++++ RECORDS FOR THIS TASK

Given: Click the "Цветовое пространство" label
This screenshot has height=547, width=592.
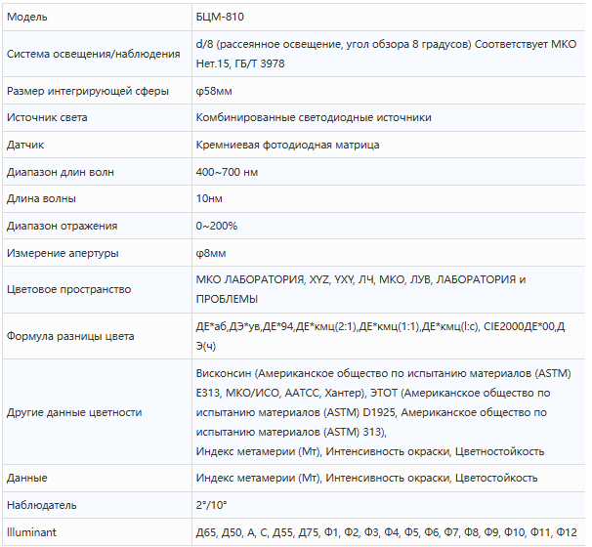Looking at the screenshot, I should [x=68, y=289].
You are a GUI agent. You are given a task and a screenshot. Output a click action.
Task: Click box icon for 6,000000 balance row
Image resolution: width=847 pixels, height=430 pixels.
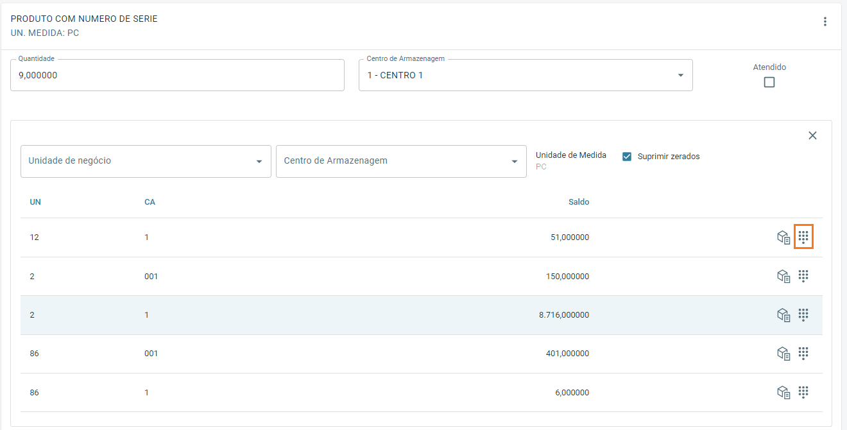783,392
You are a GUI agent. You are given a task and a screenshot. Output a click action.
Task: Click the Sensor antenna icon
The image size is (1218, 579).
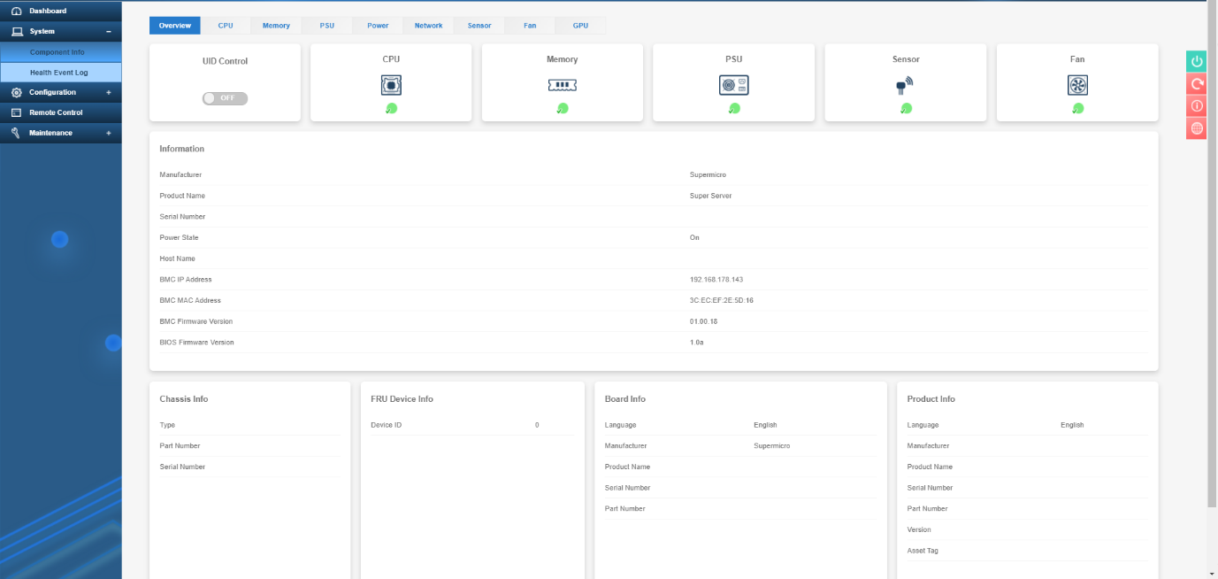click(x=905, y=86)
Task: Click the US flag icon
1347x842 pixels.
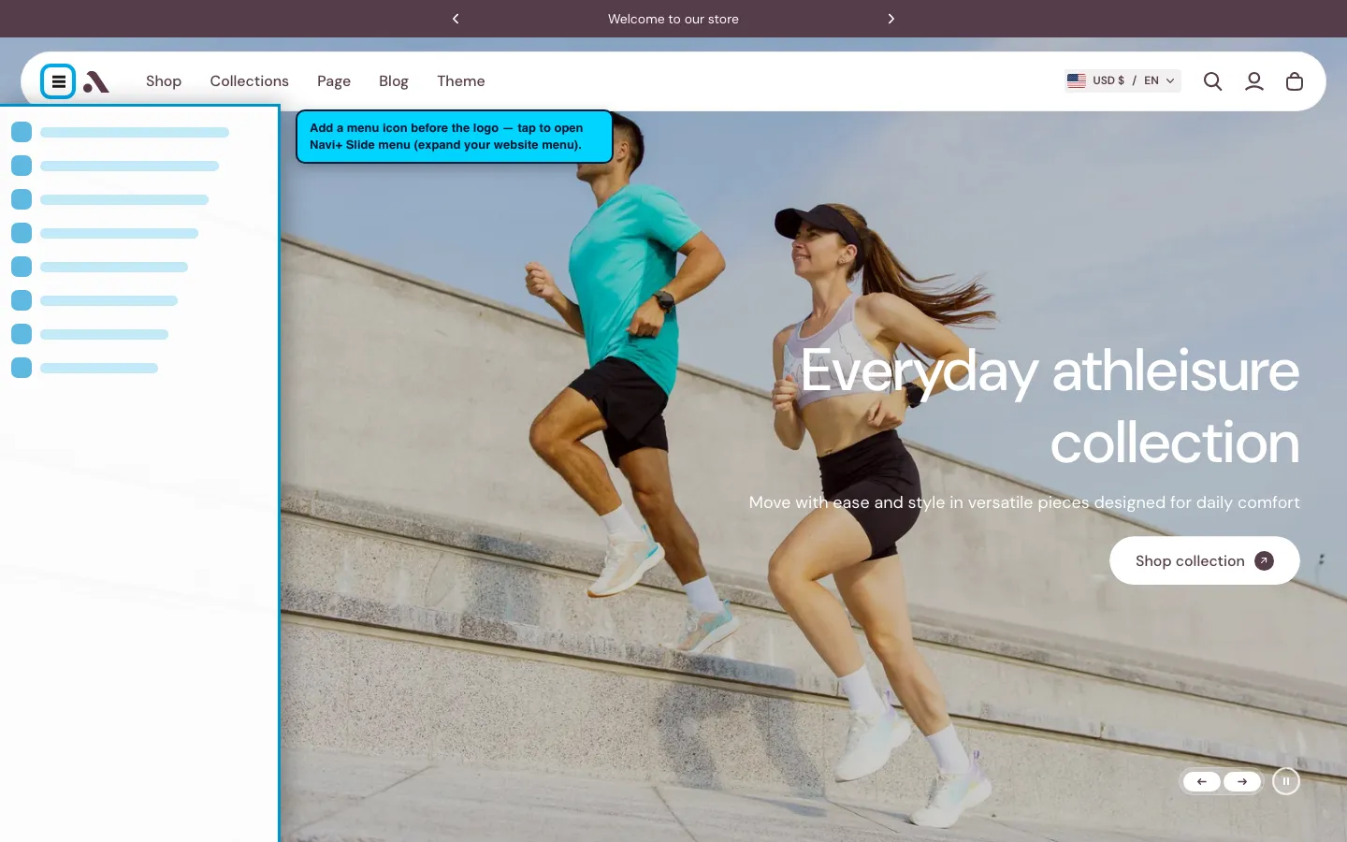Action: (x=1077, y=80)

++++++++

■ **EXERCISE BRIEF**: Restate the material word for word, minus pictures.

■ **REPLY**:
Given: Click the "Цветовое пространство" label
This screenshot has height=547, width=592.
Looking at the screenshot, I should [x=68, y=289].
You are a GUI agent. You are given a task and a screenshot. Output a click action.
Task: Click box icon for 6,000000 balance row
Image resolution: width=847 pixels, height=430 pixels.
783,392
You are a GUI agent. You are given a task and a screenshot. Output a click action.
Task: Click the Sensor antenna icon
The image size is (1218, 579).
click(x=905, y=86)
Task: Click the US flag icon
1347x842 pixels.
Action: (x=1077, y=80)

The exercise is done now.